• AIM: Update the stretch of the world-events commentary from "Only kidding. I" through "nuke! Fuck! Panic!" by putting "teaspoon" wherever "spoon" appears, and write out the revised stretch.

• EXTRACT TO READ:

World going a bit wrong.

But enough of that, let’s talk about me.

Only kidding. I can’t be arsed.

So as it stands North Korea is still getting ready to launch some kind of nuke – possibly the nuclear equivalent of a spoon, but nonetheless, fucking nuke! Fuck! Panic!

We have also buried, at mind-boggling extravagance, an old lady who used to be famous but who by all accounts was just a bit racist in her latter years. And it was on telly. And the radio. And there was a webcast. And they closed roads. And put up signs. So that was rational.

Then somebody blew up some pressure cookers in Boston, which, like all bombings, was an utterly heinous and low act. It has also highlighted that the word ‘terrorism’ has now been so successfully hijacked to mean ‘brown people what wear dresses and have beards like’ that the President of the United States has to refrain from using it when an act of blatant terrorism – in the true sense – is carried out by somebody who might not be a Muslim.

• DATA:
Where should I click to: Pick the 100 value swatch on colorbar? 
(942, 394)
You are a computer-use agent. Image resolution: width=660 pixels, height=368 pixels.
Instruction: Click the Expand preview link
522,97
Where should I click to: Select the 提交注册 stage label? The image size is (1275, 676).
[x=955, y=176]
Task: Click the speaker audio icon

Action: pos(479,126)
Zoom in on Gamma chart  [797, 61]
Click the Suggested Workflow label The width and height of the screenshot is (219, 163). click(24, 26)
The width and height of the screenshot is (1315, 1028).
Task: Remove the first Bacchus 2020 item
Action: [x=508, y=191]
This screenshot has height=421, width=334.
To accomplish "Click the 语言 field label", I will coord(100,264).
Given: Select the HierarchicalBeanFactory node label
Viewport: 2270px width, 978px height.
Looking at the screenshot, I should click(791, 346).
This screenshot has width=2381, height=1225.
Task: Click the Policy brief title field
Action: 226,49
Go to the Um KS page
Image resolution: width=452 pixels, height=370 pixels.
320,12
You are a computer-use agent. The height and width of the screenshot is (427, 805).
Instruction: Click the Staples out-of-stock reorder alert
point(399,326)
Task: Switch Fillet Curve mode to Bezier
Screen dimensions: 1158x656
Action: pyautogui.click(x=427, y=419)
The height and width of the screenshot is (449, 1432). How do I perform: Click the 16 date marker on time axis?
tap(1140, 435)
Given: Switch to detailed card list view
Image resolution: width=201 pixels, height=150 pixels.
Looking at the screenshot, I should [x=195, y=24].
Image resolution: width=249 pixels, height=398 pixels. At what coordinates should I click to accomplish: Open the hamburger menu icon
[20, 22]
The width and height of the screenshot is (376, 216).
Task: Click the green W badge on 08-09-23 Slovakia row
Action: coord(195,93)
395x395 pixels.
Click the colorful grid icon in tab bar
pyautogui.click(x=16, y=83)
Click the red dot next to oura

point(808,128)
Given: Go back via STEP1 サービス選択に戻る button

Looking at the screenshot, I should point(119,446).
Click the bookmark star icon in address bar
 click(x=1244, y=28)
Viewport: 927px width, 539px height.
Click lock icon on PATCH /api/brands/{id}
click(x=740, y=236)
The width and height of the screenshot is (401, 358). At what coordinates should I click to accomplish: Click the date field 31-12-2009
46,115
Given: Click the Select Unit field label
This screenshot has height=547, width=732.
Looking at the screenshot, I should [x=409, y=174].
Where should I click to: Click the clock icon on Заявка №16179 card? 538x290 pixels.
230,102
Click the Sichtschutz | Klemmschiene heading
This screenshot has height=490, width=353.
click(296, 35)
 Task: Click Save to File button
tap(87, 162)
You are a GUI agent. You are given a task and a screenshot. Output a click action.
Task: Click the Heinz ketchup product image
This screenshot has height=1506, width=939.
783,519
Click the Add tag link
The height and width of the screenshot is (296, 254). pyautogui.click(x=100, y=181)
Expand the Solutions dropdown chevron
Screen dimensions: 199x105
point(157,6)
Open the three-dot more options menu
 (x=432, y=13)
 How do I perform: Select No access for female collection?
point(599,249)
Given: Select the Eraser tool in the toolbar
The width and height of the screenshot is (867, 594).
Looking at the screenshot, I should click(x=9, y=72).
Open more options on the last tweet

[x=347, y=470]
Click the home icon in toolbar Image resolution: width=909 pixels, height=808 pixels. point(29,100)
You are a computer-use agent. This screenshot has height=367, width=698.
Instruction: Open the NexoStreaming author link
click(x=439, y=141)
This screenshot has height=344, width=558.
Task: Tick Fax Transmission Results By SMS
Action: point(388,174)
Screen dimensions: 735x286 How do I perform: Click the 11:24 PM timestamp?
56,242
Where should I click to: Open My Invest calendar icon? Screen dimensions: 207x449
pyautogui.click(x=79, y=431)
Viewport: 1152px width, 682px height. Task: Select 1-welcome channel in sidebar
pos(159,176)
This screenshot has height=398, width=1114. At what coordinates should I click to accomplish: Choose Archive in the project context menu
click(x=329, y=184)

• SOLUTION:
Only kidding. I can’t be arsed.

So as it stands North Korea is still getting ready to launch some kind of nuke – possibly the nuclear equivalent of a teaspoon, but nonetheless, fucking nuke! Fuck! Panic!